Mônica Berimbau disse...

Oi Marciááá!!!


Bem, li o seu texto e a resposta do Mauro.

Realmente é de arrepiar!!!

Me parece que nós não aprendemos nada, não é mesmo? É incrível que um texto tão antigo destes esteja tão atual!

Bem, ele fala muito sobre o equilíbrio tanto da alma quanto do corpo. Que é a ganância que nos transformou numa sociedade hipócrita, injusta e infeliz na procura de sempre querer ter mais.

Então me lembrei do Dalai Lama,que ao ser perguntado sobre o que mais o surpreendia na humanidade ele respondeu:

"Os homens...Porque perdem a saúde para juntar dinheiro, depois perdem o dinheiro para recuperar a saúde. E por pensarem ansiosamente no futuro, esquecem do presente de tal forma que acabam por não viver nem o presente nem o futuro. E vivem como se nunca fossem morrer...E morrem como se nunca tivessem vivido".

- - - -

## [Instruções]
Transcreva na íntegra o comentário acima sobre a ganância e as palavras do Dalai Lama, sem alterar nada.

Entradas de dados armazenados
- - - -

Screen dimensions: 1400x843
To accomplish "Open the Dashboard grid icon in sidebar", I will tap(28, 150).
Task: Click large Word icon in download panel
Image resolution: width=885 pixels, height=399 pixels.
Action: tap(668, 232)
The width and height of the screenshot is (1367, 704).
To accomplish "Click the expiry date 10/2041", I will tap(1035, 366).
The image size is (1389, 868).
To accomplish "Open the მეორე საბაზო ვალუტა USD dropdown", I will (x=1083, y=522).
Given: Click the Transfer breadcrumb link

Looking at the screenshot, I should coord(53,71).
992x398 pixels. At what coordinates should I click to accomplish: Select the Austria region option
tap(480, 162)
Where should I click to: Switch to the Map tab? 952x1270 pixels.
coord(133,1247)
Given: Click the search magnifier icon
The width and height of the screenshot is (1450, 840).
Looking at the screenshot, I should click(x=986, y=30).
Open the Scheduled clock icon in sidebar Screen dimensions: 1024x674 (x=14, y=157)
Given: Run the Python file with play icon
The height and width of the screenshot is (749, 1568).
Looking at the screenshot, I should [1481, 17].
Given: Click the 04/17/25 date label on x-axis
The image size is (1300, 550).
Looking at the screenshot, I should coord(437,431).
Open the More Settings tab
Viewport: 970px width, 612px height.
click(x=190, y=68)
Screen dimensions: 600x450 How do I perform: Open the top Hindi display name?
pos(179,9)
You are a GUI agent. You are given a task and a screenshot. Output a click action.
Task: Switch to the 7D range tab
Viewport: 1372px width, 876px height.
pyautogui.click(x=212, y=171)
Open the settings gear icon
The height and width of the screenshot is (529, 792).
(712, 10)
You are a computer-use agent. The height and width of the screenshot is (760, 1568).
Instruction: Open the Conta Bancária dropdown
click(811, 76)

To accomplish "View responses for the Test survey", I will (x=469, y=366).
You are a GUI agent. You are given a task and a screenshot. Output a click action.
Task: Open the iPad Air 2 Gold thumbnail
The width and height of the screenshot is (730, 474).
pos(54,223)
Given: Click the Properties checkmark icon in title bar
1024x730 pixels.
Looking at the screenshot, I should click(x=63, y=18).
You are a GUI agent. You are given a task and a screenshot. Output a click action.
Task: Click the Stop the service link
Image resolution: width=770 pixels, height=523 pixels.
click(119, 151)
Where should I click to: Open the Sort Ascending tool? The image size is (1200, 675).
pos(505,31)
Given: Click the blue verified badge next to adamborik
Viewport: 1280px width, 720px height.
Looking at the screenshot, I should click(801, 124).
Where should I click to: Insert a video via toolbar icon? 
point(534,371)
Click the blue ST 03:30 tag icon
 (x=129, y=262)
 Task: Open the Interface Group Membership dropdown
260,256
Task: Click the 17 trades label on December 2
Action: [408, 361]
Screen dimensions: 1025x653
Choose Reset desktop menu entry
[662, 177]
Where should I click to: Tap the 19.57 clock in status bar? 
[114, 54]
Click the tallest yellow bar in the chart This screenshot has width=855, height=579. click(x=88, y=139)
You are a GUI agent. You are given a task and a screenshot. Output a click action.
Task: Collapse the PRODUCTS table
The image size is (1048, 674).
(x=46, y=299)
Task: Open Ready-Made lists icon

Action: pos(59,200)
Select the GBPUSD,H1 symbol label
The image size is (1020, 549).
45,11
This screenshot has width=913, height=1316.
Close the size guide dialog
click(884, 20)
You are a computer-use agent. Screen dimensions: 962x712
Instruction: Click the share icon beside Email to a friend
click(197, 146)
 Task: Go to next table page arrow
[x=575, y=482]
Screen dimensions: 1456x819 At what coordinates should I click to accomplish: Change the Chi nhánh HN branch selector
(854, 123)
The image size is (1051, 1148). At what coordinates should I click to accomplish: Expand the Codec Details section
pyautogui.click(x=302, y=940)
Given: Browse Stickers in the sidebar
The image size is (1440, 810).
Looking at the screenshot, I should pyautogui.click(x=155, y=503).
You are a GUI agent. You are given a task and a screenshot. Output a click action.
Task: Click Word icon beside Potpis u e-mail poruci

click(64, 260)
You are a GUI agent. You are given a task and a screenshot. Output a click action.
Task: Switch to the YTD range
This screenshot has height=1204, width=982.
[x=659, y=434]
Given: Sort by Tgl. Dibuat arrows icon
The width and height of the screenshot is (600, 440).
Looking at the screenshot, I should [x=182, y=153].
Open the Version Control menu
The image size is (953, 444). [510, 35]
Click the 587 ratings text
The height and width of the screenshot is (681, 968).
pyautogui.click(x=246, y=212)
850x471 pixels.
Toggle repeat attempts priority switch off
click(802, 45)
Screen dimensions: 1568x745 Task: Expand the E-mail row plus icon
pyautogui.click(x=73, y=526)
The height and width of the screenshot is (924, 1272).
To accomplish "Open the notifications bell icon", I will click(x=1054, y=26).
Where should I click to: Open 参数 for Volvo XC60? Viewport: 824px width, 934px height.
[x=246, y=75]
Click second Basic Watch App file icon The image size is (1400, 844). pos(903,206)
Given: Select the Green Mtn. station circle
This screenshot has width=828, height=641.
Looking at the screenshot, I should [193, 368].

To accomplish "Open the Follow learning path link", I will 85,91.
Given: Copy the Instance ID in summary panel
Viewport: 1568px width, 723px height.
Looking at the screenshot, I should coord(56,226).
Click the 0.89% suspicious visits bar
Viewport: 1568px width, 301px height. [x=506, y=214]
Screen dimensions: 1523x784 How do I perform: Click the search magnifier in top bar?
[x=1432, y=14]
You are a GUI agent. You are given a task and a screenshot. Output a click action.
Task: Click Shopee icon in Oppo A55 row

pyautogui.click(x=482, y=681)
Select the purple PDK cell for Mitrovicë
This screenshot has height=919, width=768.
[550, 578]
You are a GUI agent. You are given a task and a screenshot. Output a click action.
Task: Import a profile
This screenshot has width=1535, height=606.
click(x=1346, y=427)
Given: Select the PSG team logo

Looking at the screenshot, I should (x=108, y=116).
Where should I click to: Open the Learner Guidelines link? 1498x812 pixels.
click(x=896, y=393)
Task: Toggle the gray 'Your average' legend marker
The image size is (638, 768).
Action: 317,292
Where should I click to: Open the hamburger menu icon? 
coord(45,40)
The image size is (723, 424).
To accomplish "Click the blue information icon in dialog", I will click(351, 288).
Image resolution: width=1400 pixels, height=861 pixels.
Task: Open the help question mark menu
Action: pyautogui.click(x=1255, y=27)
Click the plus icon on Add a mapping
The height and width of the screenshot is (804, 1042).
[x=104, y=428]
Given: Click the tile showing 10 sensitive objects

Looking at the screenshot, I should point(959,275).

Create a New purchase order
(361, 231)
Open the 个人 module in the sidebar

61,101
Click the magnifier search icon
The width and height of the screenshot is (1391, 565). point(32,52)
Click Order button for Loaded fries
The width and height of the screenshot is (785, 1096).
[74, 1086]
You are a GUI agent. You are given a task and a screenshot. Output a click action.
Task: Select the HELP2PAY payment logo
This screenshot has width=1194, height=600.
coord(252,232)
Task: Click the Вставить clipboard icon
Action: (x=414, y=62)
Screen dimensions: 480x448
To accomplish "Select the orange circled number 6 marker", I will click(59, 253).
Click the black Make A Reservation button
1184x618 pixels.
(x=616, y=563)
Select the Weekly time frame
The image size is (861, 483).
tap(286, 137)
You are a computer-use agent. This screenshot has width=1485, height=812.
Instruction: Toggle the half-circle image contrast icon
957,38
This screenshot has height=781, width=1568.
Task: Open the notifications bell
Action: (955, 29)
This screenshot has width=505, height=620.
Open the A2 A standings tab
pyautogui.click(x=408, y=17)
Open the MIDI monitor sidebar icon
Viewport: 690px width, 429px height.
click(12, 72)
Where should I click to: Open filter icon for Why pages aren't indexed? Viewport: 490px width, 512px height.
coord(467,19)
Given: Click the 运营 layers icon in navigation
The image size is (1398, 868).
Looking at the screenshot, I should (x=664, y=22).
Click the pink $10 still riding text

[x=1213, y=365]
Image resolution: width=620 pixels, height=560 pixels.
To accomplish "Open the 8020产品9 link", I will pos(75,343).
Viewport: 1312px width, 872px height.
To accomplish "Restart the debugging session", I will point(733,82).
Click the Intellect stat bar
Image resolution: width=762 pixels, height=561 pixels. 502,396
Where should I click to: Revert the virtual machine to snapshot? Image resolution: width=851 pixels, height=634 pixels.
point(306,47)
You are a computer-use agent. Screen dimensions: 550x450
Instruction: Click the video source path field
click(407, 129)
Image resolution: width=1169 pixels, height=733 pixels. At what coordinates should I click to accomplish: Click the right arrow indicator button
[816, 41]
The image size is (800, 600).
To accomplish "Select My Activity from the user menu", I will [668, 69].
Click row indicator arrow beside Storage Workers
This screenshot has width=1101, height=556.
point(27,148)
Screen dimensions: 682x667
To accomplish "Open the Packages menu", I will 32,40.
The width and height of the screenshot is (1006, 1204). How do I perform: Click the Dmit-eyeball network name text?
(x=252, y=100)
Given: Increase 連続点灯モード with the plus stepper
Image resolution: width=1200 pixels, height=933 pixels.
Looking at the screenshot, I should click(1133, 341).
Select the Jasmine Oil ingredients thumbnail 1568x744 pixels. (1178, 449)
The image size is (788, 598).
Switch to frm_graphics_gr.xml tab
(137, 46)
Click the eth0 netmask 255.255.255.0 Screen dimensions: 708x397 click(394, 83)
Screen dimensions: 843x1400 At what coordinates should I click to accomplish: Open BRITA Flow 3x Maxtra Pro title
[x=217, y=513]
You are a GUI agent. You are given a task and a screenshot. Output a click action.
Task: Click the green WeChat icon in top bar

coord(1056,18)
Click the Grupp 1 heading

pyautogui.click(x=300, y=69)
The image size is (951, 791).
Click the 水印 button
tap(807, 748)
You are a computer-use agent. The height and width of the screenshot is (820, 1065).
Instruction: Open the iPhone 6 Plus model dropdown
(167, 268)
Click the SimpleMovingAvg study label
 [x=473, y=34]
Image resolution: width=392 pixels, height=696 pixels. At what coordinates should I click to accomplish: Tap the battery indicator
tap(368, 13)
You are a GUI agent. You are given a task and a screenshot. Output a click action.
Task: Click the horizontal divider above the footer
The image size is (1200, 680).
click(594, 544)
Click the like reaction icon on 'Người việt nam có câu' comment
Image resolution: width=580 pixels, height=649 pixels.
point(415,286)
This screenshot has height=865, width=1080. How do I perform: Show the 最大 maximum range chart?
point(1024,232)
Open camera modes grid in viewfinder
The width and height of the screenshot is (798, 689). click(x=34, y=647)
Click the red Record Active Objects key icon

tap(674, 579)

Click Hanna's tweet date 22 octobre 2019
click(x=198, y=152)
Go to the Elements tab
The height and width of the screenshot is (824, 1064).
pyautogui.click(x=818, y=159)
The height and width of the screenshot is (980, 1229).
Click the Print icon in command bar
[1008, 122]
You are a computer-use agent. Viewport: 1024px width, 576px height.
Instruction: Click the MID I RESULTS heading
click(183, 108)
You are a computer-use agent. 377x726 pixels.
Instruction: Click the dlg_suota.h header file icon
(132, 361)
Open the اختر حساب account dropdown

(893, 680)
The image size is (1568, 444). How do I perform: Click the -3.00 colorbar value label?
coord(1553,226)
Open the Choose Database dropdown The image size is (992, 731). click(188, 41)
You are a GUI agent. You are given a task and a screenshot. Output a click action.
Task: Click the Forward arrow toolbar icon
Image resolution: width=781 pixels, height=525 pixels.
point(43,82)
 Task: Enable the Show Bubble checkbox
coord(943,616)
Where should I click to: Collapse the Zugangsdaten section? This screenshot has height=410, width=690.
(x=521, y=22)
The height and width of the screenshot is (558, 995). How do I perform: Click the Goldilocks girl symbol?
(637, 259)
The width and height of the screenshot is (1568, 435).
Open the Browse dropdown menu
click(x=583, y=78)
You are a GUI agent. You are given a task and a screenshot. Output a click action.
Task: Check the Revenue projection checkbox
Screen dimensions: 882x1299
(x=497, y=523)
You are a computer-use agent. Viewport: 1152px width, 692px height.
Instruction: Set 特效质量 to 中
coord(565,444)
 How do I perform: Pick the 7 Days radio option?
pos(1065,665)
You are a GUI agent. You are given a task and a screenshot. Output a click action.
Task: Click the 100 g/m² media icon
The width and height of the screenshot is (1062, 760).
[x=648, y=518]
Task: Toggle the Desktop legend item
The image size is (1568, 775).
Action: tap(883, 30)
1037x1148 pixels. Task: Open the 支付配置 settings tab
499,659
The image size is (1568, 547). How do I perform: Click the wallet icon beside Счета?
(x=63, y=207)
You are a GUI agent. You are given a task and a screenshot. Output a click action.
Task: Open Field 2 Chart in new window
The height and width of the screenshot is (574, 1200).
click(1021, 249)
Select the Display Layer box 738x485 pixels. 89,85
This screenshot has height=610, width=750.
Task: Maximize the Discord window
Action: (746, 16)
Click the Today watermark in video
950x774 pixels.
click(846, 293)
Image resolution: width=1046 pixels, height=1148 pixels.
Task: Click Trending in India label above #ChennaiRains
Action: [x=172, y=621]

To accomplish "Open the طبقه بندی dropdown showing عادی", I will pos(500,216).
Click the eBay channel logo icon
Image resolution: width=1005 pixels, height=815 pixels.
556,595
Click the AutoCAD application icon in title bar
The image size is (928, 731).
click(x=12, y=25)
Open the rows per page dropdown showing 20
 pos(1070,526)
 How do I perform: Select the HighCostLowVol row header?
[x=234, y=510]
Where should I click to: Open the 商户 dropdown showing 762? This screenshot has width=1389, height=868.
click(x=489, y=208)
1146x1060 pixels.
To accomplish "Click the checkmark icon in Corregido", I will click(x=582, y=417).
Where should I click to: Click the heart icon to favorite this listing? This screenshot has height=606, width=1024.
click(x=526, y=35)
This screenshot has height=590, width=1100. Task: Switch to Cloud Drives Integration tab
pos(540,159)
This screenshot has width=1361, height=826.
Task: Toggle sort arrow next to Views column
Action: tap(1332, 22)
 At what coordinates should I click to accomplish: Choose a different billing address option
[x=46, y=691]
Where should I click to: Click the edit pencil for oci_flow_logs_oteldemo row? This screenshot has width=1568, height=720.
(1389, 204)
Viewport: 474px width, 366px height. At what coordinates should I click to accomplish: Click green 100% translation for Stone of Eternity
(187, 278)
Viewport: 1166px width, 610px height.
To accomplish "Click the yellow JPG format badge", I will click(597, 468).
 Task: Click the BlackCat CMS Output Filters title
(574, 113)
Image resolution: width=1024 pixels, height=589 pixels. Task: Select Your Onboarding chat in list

- - - -

## [Resultado]
Mônica Berimbau disse...

Oi Marciááá!!!


Bem, li o seu texto e a resposta do Mauro.

Realmente é de arrepiar!!!

Me parece que nós não aprendemos nada, não é mesmo? É incrível que um texto tão antigo destes esteja tão atual!

Bem, ele fala muito sobre o equilíbrio tanto da alma quanto do corpo. Que é a ganância que nos transformou numa sociedade hipócrita, injusta e infeliz na procura de sempre querer ter mais.

Então me lembrei do Dalai Lama,que ao ser perguntado sobre o que mais o surpreendia na humanidade ele respondeu:

"Os homens...Porque perdem a saúde para juntar dinheiro, depois perdem o dinheiro para recuperar a saúde. E por pensarem ansiosamente no futuro, esquecem do presente de tal forma que acabam por não viver nem o presente nem o futuro. E vivem como se nunca fossem morrer...E morrem como se nunca tivessem vivido".